=== Task goal ===
Please copy everything from the row containing "Task: Open Edge browser from the taskbar" down to the row containing "pyautogui.click(x=145, y=83)", changing "dropdown" to "menu" and keeping all else the same. Leave the pictures out of your answer.

=== Data to process ===
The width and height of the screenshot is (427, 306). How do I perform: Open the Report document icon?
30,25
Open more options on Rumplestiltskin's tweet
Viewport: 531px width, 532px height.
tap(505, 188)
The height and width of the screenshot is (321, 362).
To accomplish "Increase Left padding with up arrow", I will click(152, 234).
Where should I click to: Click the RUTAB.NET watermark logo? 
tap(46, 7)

---

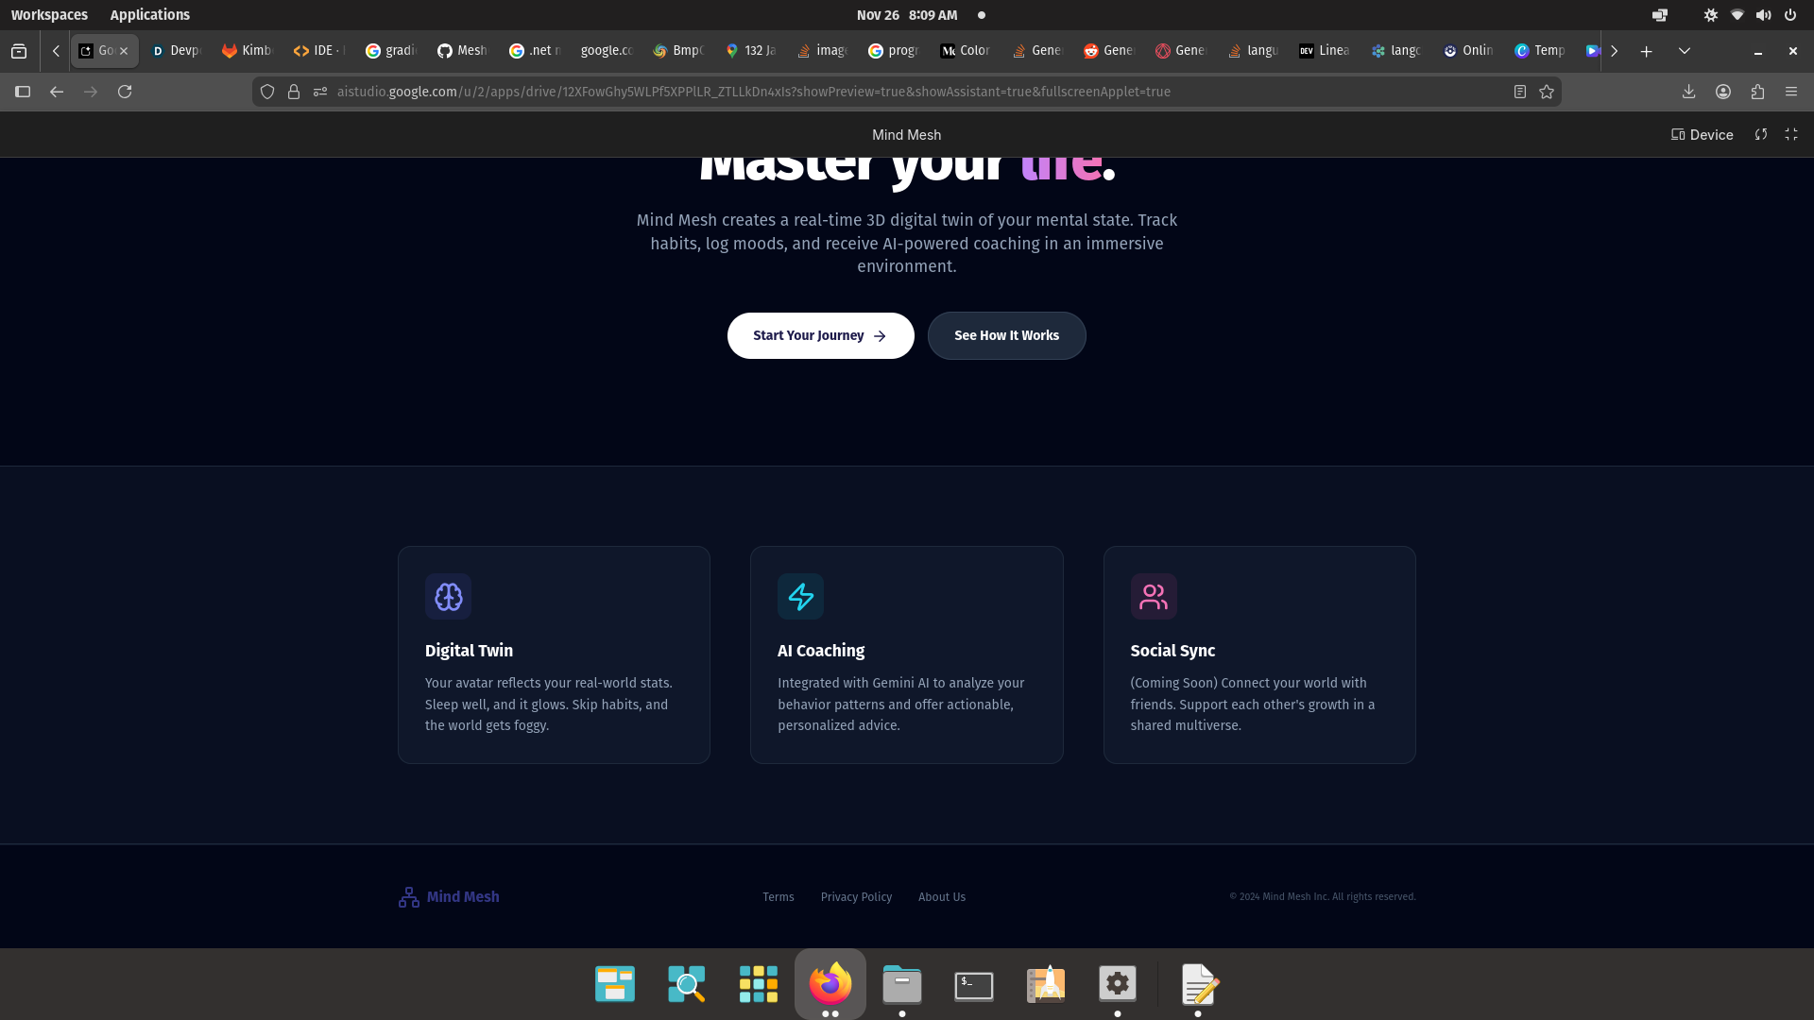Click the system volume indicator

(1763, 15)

--

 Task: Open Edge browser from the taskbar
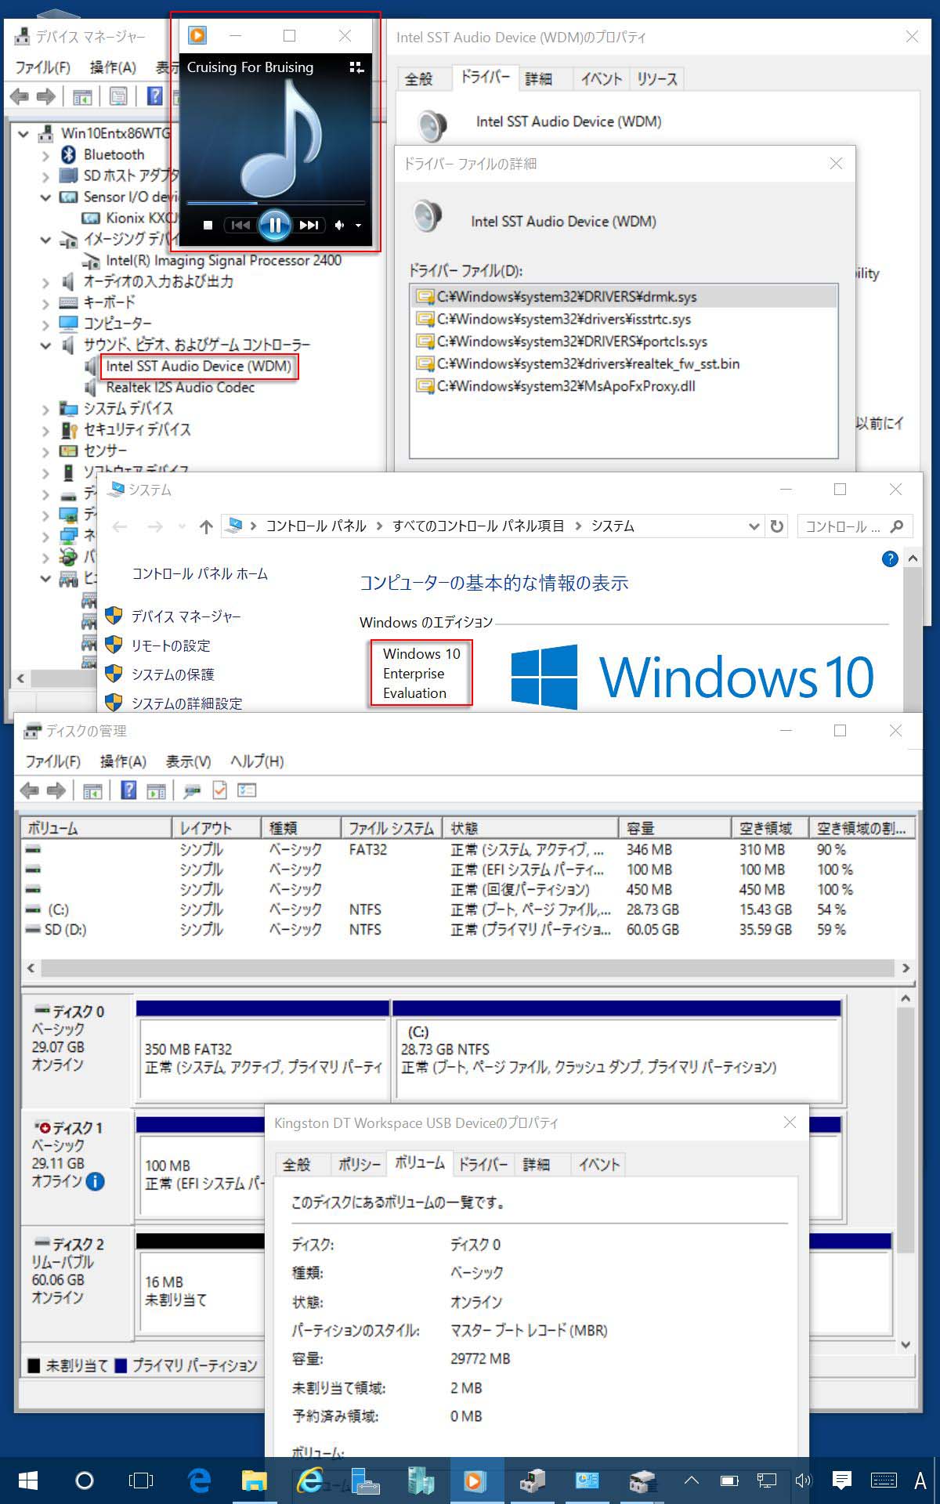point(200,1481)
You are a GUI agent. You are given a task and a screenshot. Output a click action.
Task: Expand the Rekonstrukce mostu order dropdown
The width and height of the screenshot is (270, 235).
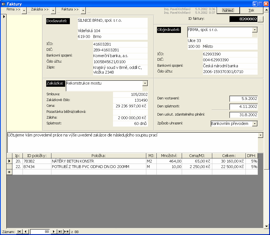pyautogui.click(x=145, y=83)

=== Final result ===
 Task: Open Edge browser from the taskbar
point(200,1481)
You are a GUI agent. You are given a task and a screenshot. Output a click action.
Task: Expand the Rekonstrukce mostu order menu
The width and height of the screenshot is (270, 235).
pyautogui.click(x=145, y=83)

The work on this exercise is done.